Some of the largest U.S. banks have agreed to an $8.5 billion settlement to resolve claims that they abused financially troubled homeowners as they sought to foreclose on their home purchase loans at the height of the country's financial downturn.
As millions of U.S. homeowners lost their jobs in 2009 and 2010, they often fell behind on their monthly loan payments, prompting their lenders to take ownership of their properties. But as they moved to foreclose, banks often took shortcuts, automatically signing off on documents, even as they falsely claimed they had individually reviewed each homeowner's loan.

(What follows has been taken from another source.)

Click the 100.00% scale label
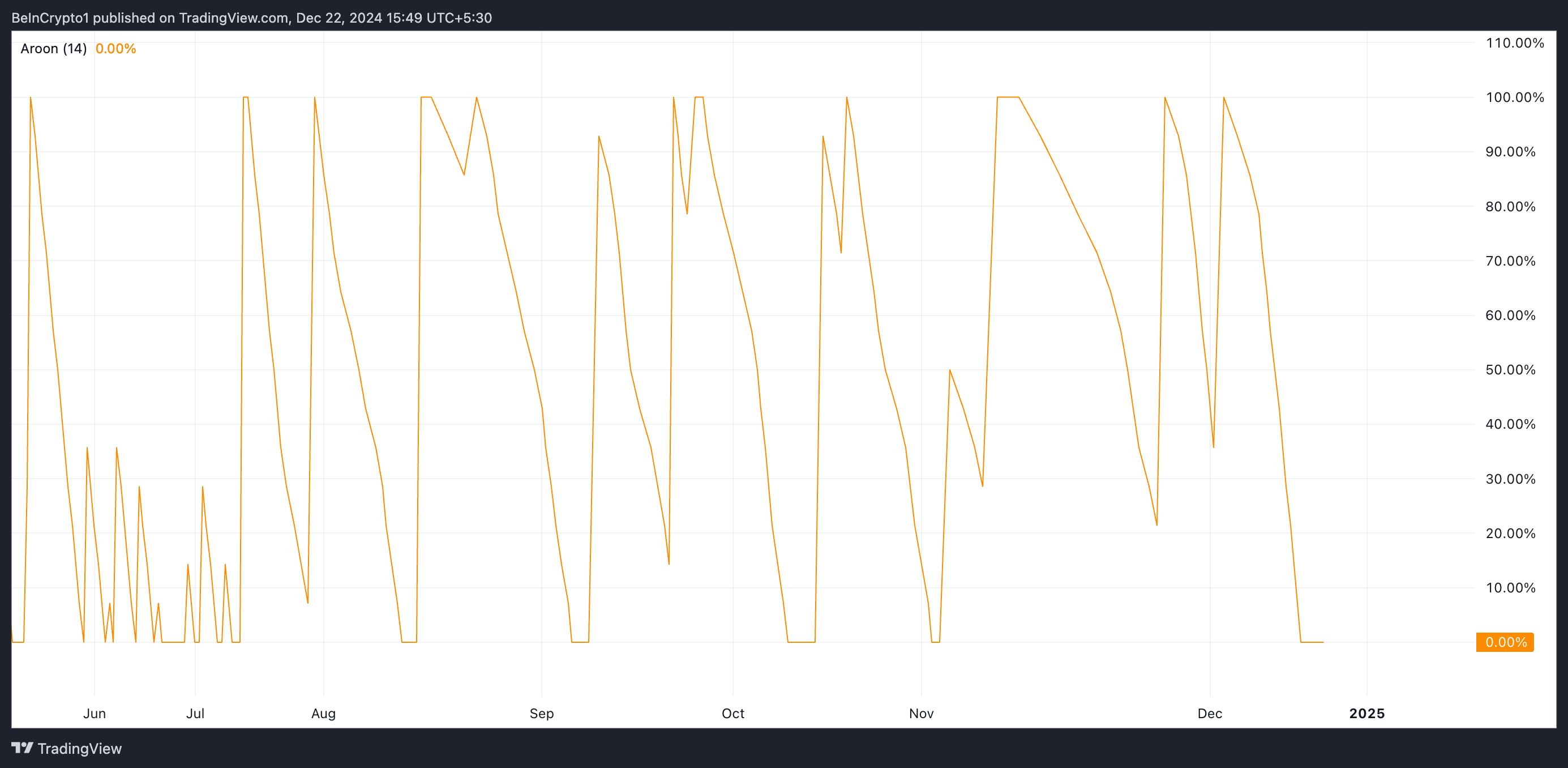1568x768 pixels. point(1514,97)
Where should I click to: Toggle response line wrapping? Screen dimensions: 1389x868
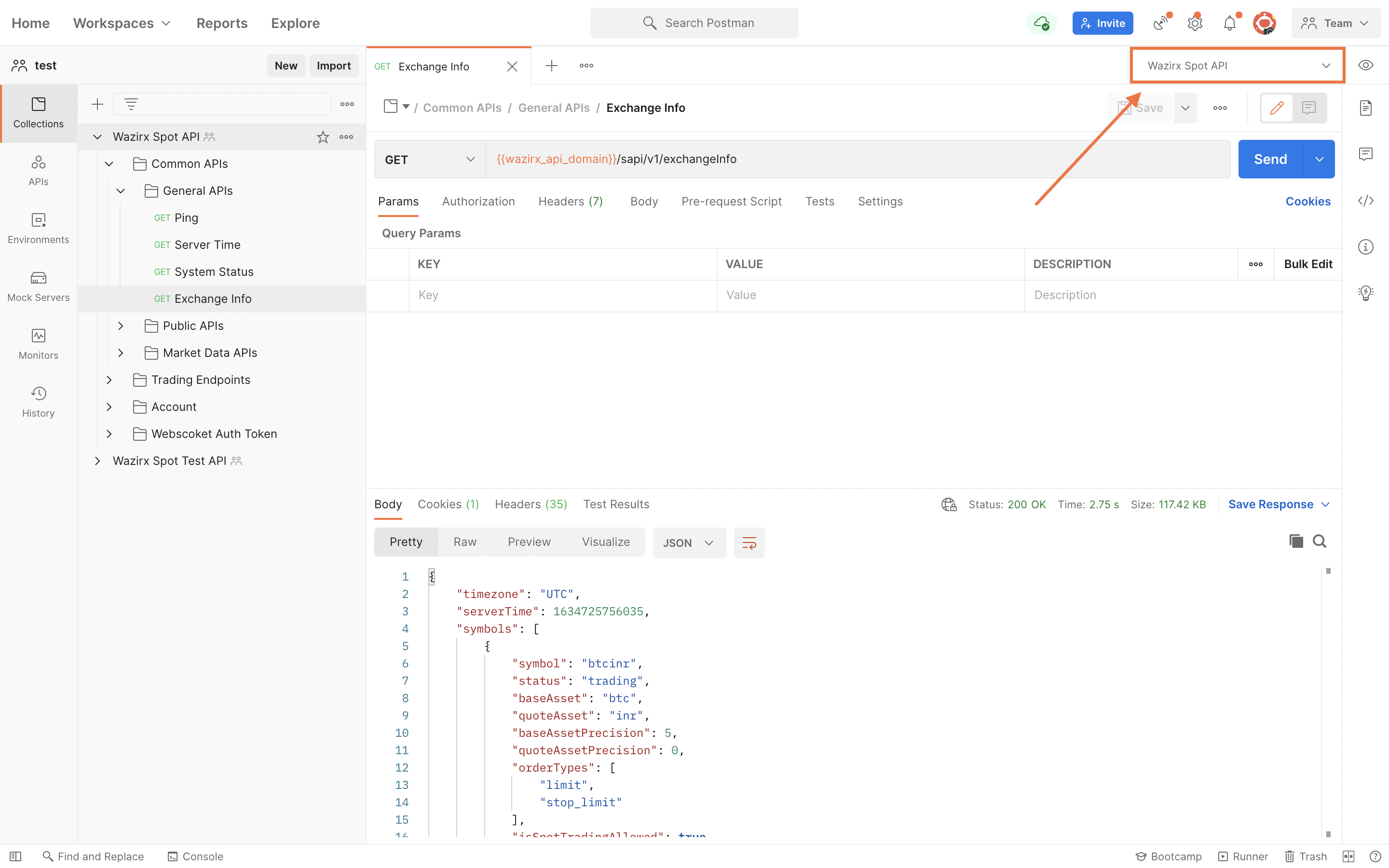pyautogui.click(x=749, y=542)
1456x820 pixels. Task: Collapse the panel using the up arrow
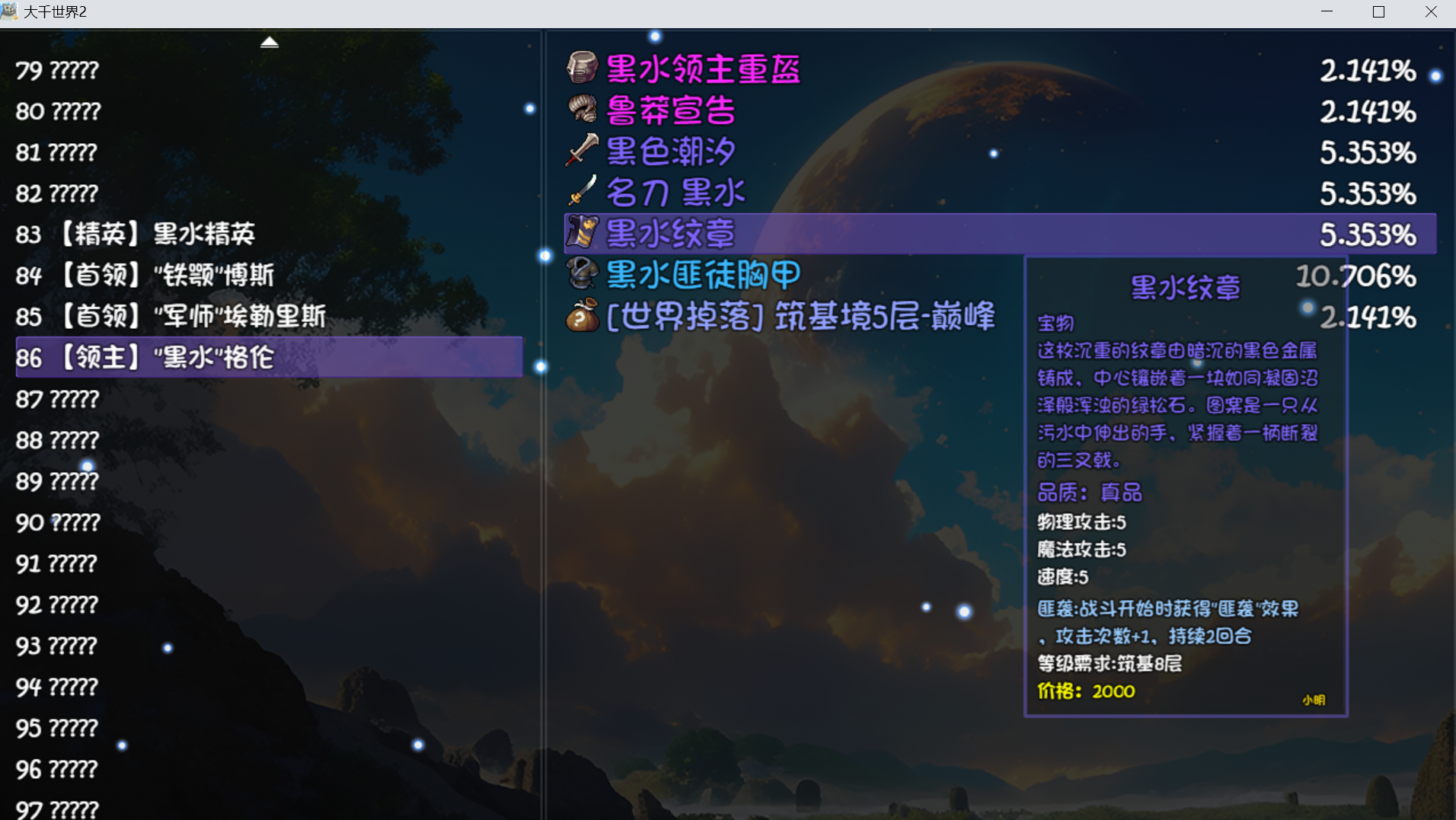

Ten banks agreed to the settlement Monday with the country's central bank, the Federal Reserve, and U.S. financial regulators at the Office of the Comptroller of the Currency. Among them are such well-known institutions as Bank of America, Citibank, JPMorgan Chase, PNC and Wells Fargo. Regulators are still negotiating a settlement with four other financial institutions.
The regulators have said they found "critical deficiencies and shortcomings" in the way the banks handled the foreclosures.
For the first time, homeowners affected by the abuse will be compensated, with more than 3.8 million homeowners facing foreclosure in 2009 and 2010 getting payments ranging from hundreds of dollars up to $125,000.
Bank analyst Bert Ely told VOA the affected homeowners fall into several groups of people, including those who still could keep their homes.
“There’s some people, a number of people that were forced into foreclosure that perhaps should not have been. At least there should have been more of an effort made to try and modify their mortgage to make it more affordable for the homeowner," Ely said. "In some cases, the house has been resold and occupied by someone else, in which case there would be some type of financial compensation. In other circumstances, particularly if the bank still owns the house, then the homeowner might be able to get it back. But we also have a number of people, where the foreclosure has not yet taken place, and this settlement provides money to provide for reduction of mortgages to make them more affordable for the people that are still in their homes."
Ely said the banks' foreclosure practices ultimately do not speak well of their ethics. He said U.S. lending practices at the time stemmed from pressure by Wall Street on banks to approve as many loans as possible, so mortgage securities could then be sold to investors.
"I think, to some extent, they were, at least in some cases, meeting the supposed demand from Wall Street for mortgages to securitize," Ely said. "I think this is all part of the widespread belief at the time that homeownership was good for all, and that the homeownership rate in the United States should be increased. And things went to excess, there’s no question about it. That’s on the origination side, or creation of mortgages. And then, of course, where a lot of problems arose was on mortgages that went bad, as many of them inevitably were, and then we got into the foreclosure mess. This settlement, and some other settlements, are dealing with the foreclosure problems that developed, where, again, a lot of shortcuts were taken.”
Ely said that as a result of excessive home loan lending, banks have changed their practices.
“Banks are much more careful today in terms of how they’re originating mortgages, dotting all the i’s, crossing all the t’s. Weaker borrowers are not able to get mortgages today and also foreclosure practices have been improved,” Ely said.